TASK DIRECTIONS:
Find the string "Extension" in the records. Copy each line that has it.
--------
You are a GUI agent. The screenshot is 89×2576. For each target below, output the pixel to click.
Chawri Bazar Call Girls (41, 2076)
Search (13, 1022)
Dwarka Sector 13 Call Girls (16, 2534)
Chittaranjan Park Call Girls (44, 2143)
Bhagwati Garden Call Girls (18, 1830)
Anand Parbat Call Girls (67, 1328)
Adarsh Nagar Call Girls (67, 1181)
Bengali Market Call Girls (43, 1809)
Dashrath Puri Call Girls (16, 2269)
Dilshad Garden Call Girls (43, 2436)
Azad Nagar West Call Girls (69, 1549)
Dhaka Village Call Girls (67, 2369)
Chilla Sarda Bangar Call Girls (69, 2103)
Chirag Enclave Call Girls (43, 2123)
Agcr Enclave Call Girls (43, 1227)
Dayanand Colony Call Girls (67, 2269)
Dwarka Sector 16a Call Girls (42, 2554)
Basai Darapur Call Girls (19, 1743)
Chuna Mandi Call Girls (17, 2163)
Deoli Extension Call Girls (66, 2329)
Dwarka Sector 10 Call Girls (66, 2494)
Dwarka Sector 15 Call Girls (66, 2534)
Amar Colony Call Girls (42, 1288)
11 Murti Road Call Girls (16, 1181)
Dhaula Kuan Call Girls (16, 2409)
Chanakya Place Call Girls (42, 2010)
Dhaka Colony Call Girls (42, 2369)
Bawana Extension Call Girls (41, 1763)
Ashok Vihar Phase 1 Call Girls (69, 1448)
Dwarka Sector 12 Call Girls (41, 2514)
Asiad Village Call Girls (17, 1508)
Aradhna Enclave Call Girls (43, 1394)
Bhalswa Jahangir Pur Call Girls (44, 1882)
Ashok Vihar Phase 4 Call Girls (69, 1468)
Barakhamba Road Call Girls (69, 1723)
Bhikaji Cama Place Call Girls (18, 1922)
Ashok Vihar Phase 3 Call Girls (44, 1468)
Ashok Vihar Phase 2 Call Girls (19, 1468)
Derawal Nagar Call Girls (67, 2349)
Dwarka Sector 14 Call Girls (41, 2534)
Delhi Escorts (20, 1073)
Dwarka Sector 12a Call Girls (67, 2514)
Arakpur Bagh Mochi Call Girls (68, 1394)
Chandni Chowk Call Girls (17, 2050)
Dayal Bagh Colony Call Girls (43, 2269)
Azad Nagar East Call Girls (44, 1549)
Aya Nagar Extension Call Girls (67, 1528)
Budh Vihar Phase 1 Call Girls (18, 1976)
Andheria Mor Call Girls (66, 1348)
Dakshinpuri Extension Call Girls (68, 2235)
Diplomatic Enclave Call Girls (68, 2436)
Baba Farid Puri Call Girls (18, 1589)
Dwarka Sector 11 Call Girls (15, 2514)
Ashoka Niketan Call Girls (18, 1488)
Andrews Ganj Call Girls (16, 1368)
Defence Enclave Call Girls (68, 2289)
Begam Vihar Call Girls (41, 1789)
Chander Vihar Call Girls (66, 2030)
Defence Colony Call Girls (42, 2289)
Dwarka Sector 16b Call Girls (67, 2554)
--------
ANSWER TO THIS EXERCISE:
Deoli Extension Call Girls (66, 2329)
Bawana Extension Call Girls (41, 1763)
Aya Nagar Extension Call Girls (67, 1528)
Dakshinpuri Extension Call Girls (68, 2235)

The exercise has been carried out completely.